Minha mãe imediatamente chamou os três filhos e nos mandou trocar de roupa, pois não estávamos apresentáveis, enquanto ela mesma passava as mãos nos cabelos e ajeitava o avental. Estávamos acostumados a receber visitas de vizinhos abastados desde que meu pai adoeceu. Todos pareciam comovidos com a nossa situação, sabiam que meu pai não podia mais trabalhar e que, apesar de não sermos miseráveis, minha mãe virara uma viúva com três bocas para alimentar. Até me arrumaram trabalho depois que meu pai ficou debilitado.

Nós recebemos a família em nossa sala de estar, meu pai da parede observando a senhora Nascimento alisar a saia e com um sorriso forçado pedir baixinho para os filhos ficarem em silêncio, enquanto o senhor Nascimento andava de um lado para o outro fumando.  

— Nem imagino o que você está passando, dona Clara. Não sei o que faria se soubesse que meus filhos… – A senhora Nascimento tapou a boca com uma mão e olhou para os dois meninos brincando no chão. – Se soubesse que eles também podem ter a doença. 

— É, madame. Infelizmente, não é apenas uma possibilidade. Eles realmente terão a doença um dia. 

A senhora Nascimento limpou a garganta e abriu outro de seus grandes sorrisos, pegando uma das sacolas e começando a tirar os objetos lá dentro.

— Nós gostaríamos de deixar algumas coisinhas com vocês, não é mesmo, querido?

O senhor Nascimento assentiu e soprou fumaça. 

Dentro das sacolas ela tirou roupas usadas, brinquedos coloridos de madeira e até alguns livros pequenos de histórias para crianças. Também havia um livro em branco, no qual a senhora Nascimento disse que podíamos escrever ou desenhar. Isabela e Jorge já haviam se aproximado dos brinquedos espalhados pelo sofá, enquanto minha mãe avaliava as peças de roupa e agradecia a imensa bondade da família em visitar-nos. Eu segurei o caderno em branco na mão, alisando a capa de couro preto e depois as páginas grossas. 

— Você sabe ler e escrever, rapaz? 

O senhor Nascimento não estava mais fumando.

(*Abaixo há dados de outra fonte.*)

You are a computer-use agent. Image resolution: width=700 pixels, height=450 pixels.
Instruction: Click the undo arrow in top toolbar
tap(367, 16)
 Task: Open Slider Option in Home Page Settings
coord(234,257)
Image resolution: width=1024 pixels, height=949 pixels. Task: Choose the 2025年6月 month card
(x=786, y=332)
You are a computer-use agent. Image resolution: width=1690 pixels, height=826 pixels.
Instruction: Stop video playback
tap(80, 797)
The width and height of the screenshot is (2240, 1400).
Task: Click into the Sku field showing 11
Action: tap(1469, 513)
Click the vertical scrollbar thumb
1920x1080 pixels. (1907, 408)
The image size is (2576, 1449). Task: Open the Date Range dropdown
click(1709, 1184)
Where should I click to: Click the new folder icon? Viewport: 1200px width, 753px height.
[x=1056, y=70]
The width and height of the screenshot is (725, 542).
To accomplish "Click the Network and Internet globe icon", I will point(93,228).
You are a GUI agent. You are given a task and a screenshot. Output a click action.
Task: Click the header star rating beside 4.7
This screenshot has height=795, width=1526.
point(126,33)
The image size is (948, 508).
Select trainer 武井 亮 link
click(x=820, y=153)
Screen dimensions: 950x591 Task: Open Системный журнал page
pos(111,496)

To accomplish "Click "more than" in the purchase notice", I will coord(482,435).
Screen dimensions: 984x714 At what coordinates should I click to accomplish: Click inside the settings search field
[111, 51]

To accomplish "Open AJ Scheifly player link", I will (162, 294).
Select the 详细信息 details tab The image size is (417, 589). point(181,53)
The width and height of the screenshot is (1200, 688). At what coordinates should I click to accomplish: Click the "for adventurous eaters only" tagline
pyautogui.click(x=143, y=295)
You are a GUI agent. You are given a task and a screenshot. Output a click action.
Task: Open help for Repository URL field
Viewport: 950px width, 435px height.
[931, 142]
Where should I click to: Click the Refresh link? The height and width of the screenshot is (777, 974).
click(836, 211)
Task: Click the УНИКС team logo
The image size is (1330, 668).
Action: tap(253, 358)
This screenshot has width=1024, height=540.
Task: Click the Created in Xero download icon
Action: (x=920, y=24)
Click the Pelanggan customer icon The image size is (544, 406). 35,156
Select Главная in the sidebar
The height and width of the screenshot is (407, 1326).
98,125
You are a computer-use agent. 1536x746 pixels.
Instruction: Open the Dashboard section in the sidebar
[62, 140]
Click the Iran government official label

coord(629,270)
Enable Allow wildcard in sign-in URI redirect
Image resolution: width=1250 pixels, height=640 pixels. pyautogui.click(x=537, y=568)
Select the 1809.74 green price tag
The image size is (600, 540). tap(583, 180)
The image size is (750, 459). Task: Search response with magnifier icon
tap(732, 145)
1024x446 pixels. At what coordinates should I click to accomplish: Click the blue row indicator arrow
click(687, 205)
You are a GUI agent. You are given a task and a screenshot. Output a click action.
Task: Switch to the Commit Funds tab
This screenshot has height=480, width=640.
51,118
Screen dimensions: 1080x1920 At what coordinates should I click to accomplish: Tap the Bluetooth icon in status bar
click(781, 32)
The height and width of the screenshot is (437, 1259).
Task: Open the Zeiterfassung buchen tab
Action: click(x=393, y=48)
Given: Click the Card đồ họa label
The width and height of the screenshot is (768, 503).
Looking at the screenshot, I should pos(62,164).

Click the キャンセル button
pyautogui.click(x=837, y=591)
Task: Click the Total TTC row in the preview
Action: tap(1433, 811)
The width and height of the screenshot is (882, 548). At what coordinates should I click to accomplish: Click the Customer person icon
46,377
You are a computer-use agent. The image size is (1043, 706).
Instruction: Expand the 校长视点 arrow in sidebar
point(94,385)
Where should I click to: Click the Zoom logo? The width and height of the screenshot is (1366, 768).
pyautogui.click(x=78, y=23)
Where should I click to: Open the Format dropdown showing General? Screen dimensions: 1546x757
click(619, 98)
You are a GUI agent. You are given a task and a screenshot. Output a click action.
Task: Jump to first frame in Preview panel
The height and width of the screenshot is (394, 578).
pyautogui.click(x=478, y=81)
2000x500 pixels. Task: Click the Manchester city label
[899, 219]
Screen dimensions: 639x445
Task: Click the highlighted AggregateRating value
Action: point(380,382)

— Sim, senhor. Mas não pratico muito. 

Ele enfiou a mão dentro do paletó e puxou dali uma caneta.

— Vou mandar alguém trazer a tinta. Não escreva qualquer coisa, escreva algo bom.

Ele me entregou a caneta, um objeto muito mais pesado do que eu imaginava.

Jorge e eu assistimos pela janela o carro da família Nascimento sumir na estrada. Eu fiquei com a caneta e o livro em branco.